O anúncio, e quem o confirmou de forma independente
A Gravis Robotics, uma empresa suíça nascida como spinoff da ETH Zuríque, anunciou a 17 de agosto de 2026 ter fechado uma ronda Series A de 200 milhões de dólares liderada pela SoftBank, avaliada em cerca de 1 mil milhões de dólares, segundo o próprio anúncio da empresa na sua página. A ronda conta-se entre as maiores rondas Series A já registadas especificamente na robótica de construção, uma categoria onde investimentos desta dimensão continuam raros.
A Bloomberg confirmou o negócio de forma independente no mesmo dia, publicando uma reportagem centrada no investimento de 200 milhões de dólares da SoftBank na empresa, enquanto a SiliconANGLE e a Construction Dive publicaram, cada uma, a sua própria reportagem a confirmar a ronda e a avaliação de cerca de 1 mil milhões de dólares. Esta tripla confirmação independente, além da própria divulgação da empresa, é o que transforma um número autodeclarado por uma startup num dado verificado para quem acompanha para onde os grandes investidores estão a direcionar o seu dinheiro dentro da robótica.
Uma modernização para escavadoras já na frota, não uma máquina nova a comprar
O detalhe mais relevante na proposta da Gravis é precisamente o que a empresa não pede às construtoras para comprar: uma escavadora autónoma nova e construída à medida. Em vez disso, a Gravis vende software que moderniza as frotas de escavadoras que as construtoras já operam, incluindo máquinas da Caterpillar, Volvo e JCB, acrescentando autonomia a equipamento que foi concebido e adquirido anos antes de qualquer uma dessas máquinas ter uma função autónoma.
Esta única escolha de conceção muda a economia da adoção. Uma construtora a avaliar uma máquina autónoma construída à medida, ou um robô humanoide de uso geral apresentado como o futuro da automação física, tem de planear o abate ou a substituição de bens de capital que talvez ainda esteja a amortizar. Uma empresa a avaliar o software de modernização da Gravis paga, em vez disso, para atualizar equipamento que já possui e que já sabe manter, um caminho bastante mais curto entre a encomenda e uma máquina operacional na obra.
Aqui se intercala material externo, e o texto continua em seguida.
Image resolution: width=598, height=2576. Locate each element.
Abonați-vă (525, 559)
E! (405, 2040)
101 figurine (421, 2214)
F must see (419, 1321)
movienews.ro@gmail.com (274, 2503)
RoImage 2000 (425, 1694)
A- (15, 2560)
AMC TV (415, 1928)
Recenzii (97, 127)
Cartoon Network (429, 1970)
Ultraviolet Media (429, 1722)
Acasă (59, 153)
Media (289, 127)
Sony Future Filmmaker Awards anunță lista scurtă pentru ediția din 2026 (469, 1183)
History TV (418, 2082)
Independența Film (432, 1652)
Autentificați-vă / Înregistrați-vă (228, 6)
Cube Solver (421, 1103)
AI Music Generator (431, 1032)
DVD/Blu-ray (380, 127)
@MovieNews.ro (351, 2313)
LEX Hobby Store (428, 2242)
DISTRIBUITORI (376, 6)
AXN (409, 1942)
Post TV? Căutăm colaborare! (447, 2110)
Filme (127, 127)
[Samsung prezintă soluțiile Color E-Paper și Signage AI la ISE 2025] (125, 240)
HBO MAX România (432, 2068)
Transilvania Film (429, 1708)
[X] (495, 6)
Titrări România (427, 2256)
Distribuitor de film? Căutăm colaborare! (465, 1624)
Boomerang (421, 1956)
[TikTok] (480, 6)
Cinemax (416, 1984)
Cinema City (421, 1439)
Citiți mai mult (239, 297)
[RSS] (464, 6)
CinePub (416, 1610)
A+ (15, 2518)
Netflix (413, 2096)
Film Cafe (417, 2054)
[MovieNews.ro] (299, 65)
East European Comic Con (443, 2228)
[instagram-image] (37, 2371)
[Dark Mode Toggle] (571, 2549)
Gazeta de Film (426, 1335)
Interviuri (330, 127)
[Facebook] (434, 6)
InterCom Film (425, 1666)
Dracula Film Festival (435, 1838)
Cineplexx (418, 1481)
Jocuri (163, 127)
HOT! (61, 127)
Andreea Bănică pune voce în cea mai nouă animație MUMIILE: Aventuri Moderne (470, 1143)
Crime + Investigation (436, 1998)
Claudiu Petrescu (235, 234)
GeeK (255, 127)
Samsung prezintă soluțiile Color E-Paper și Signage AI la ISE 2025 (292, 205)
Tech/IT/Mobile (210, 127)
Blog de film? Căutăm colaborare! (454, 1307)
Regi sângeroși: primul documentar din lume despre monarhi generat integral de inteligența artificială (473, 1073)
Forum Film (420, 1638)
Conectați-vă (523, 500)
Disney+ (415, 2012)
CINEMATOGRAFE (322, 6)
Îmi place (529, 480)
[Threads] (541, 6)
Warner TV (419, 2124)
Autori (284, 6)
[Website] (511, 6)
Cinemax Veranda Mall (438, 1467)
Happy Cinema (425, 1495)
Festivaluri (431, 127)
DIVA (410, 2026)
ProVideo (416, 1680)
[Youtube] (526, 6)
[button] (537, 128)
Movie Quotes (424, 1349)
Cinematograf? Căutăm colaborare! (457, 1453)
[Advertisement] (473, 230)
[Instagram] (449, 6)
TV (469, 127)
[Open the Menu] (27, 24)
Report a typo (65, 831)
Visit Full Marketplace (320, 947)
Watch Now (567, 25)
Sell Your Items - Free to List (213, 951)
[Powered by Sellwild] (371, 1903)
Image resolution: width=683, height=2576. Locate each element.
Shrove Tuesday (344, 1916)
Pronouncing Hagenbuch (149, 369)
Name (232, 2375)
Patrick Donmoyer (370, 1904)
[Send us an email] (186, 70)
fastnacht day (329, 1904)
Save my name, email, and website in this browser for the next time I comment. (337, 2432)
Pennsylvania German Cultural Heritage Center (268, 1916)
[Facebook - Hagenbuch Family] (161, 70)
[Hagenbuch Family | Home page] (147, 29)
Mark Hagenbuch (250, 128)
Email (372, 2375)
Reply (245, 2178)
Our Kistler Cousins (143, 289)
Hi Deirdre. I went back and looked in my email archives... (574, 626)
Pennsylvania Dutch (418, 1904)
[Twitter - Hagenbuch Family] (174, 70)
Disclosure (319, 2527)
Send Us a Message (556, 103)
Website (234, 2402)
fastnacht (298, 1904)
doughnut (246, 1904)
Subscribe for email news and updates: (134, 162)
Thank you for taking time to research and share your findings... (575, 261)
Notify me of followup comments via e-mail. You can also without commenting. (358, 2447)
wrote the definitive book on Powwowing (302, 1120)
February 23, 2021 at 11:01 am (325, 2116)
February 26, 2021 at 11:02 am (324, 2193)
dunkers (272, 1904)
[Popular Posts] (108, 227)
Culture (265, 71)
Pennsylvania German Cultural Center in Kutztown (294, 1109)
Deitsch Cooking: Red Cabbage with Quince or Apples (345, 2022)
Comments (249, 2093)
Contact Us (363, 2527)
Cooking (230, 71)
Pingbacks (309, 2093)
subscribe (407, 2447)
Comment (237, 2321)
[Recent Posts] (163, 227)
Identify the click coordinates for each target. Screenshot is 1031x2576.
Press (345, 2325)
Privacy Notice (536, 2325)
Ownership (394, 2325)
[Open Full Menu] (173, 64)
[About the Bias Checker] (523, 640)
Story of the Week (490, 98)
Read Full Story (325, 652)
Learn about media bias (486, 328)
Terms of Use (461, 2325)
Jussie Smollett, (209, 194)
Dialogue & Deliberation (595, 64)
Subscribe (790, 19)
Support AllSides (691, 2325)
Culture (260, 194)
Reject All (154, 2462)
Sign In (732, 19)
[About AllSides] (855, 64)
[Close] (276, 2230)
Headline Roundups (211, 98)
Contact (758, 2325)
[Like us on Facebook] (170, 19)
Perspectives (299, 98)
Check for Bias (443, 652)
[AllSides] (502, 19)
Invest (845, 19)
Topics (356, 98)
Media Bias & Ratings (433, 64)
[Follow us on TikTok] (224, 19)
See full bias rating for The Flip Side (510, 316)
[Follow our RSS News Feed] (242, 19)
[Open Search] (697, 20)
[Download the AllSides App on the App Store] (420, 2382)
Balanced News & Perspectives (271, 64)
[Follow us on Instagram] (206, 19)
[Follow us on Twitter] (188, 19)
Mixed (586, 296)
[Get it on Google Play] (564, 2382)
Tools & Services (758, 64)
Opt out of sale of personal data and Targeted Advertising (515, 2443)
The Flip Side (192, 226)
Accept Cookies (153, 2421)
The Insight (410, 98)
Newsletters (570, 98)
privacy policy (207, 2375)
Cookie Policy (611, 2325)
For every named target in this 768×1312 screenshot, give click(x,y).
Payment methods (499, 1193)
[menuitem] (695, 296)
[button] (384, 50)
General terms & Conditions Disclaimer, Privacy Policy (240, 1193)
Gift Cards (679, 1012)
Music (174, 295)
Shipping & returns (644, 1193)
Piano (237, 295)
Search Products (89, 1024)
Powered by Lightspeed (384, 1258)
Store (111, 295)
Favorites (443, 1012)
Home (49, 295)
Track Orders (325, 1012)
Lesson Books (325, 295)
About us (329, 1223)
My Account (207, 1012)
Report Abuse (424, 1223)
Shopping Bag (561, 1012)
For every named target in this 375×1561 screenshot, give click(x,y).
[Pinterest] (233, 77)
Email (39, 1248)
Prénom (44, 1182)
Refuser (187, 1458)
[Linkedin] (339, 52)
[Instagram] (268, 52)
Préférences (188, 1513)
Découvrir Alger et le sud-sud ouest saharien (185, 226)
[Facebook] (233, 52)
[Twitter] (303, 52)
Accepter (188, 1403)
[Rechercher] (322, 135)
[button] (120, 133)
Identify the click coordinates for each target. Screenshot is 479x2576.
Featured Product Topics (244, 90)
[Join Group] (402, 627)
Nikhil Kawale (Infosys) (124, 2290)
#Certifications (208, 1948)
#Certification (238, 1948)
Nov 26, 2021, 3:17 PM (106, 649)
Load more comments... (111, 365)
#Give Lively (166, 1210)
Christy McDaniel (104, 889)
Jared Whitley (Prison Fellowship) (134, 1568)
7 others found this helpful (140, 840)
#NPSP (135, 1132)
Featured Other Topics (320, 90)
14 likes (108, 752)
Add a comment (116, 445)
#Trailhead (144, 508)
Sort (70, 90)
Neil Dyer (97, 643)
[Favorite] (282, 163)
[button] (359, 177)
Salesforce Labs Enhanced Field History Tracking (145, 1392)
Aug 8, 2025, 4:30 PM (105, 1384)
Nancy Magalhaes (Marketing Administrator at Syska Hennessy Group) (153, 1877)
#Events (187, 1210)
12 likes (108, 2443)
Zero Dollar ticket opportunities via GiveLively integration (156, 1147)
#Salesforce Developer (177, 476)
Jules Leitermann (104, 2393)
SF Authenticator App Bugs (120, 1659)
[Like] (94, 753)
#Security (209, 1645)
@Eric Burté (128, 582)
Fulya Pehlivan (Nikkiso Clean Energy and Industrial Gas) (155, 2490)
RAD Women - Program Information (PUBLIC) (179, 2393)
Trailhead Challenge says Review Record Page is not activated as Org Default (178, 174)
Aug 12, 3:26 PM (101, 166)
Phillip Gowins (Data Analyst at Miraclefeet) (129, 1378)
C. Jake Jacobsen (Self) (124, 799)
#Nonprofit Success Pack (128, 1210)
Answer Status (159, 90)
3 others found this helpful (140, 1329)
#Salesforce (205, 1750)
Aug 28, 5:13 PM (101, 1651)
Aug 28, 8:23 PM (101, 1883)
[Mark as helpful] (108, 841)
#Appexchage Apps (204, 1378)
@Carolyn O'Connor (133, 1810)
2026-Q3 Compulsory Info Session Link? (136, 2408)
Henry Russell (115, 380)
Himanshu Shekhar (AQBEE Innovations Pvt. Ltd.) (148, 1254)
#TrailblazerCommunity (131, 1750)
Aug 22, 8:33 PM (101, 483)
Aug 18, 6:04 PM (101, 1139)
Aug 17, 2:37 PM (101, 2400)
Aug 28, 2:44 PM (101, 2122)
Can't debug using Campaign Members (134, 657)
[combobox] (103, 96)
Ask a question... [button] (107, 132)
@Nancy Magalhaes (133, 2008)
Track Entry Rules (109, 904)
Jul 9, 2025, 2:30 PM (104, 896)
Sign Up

O que diz um cheque de 200 milhões de dólares ao lado das apostas maiores da SoftBank em robótica
O cheque de 200 milhões de dólares da SoftBank para a Gravis é pequeno em comparação com outros movimentos recentes do grupo na robótica, e essa diferença é, por si só, esclarecedora. Segundo várias fontes, a SoftBank estará a negociar em separado um acordo pela divisão de robótica da ABB avaliado em cerca de 5,4 mil milhões de dólares, e terá mantido conversações distintas com a Agile Robots, ambas apostas muito maiores e mais amplas do que a soma destinada a uma startup suíça de modernização de escavadoras.
Olhando os três movimentos em conjunto: uma grande aquisição de uma divisão de robótica industrial, conversações com uma plataforma de robótica genérica, e agora um cheque comparativamente pequeno, restrito e rápido a implementar para software de modernização de equipamento que as construtoras já possuem. A dimensão diz muito aqui; o cheque mais pequeno e mais restrito dos três costuma ser aquele onde está o retorno comercial a curto prazo, em vez da ambição de plataforma a longo prazo.
A lição para operadores portugueses: identificar esta variável em qualquer proposta de automação
Para um operador português de frotas de construção, logística ou agricultura que esteja a avaliar a proposta de um fornecedor de automação, a pergunta mais útil é se a proposta exige a compra de máquinas novas construídas à medida ou funciona com as escavadoras, camiões ou tratores já existentes no parque; essa diferença, mais do que qualquer funcionalidade na demonstração, é o que decide a rapidez com que a compra se paga a si própria.
A avaliação da Gravis, de cerca de 1 mil milhões de dólares, equivale a aproximadamente 910 milhões de euros, uma ordem de grandeza que um operador português pode usar como referência real ao avaliar como os investidores estão a valorizar a automação com pouco capital envolvido face à alternativa intensiva em capital de veículos autónomos construídos à medida ou robôs humanoides de uso geral, o que está em linha com o registo de como o financiamento europeu para a automação industrial tem, em geral, premiado modernizações de eficiência em instalações já existentes mais do que a substituição total de equipamento.